Article 3 The term "information" as used in this system mainly includes: (1) Periodic reports disclosed by the Company to the public in accordance with the law, including annual reports, interim reports, and quarterly reports; (2) Ad-hoc reports disclosed by the Company to the public in accordance with the law, including announcements of shareholder meeting resolutions, board meeting resolutions, asset acquisition or disposal announcements, related party transaction announcements, and other major event announcements, etc.; and other matters that the Shenzhen Stock Exchange deems necessary to disclose; (3) Prospectuses for the Company's issuance of new shares, rights issue prospectuses, stock listing announcements, and convertible bond issuance announcements, etc.; (4) Reports and requests submitted by the Company to the China Securities Regulatory Commission and its dispatched agencies, the Shenzhen Stock Exchange, or other relevant government departments that may have a significant impact on the Company's stock price.

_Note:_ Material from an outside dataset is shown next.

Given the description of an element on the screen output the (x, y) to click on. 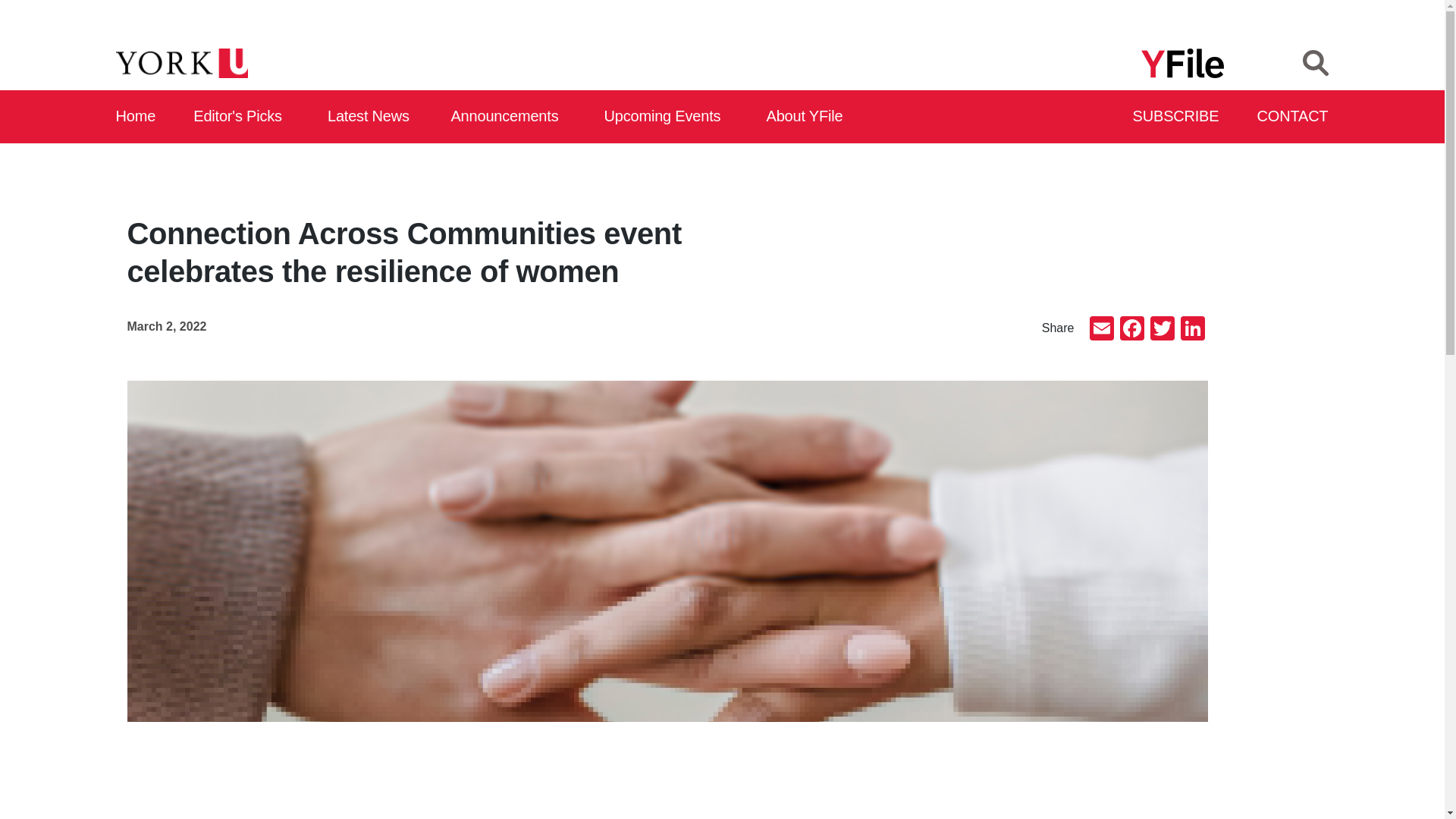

Article 4 The Secretary of the Board of Directors is the primary implementer of the Company's information disclosure and the liaison with the Shenzhen Stock Exchange, coordinating and organizing the Company's information disclosure matters, including improving and perfecting the information disclosure system to ensure that the Company's information disclosure is true, accurate, complete, timely, and fair.
Article 5 The Chairman of the Board of Directors is the primary responsible person for information disclosure, and the Secretary of the Board of Directors is the direct responsible person. The Board of Directors is the responsible body for the Company's information disclosure. The Securities Department is the management department for information disclosure, managed by the Secretary of the Board, responsible for collecting and organizing information to be disclosed.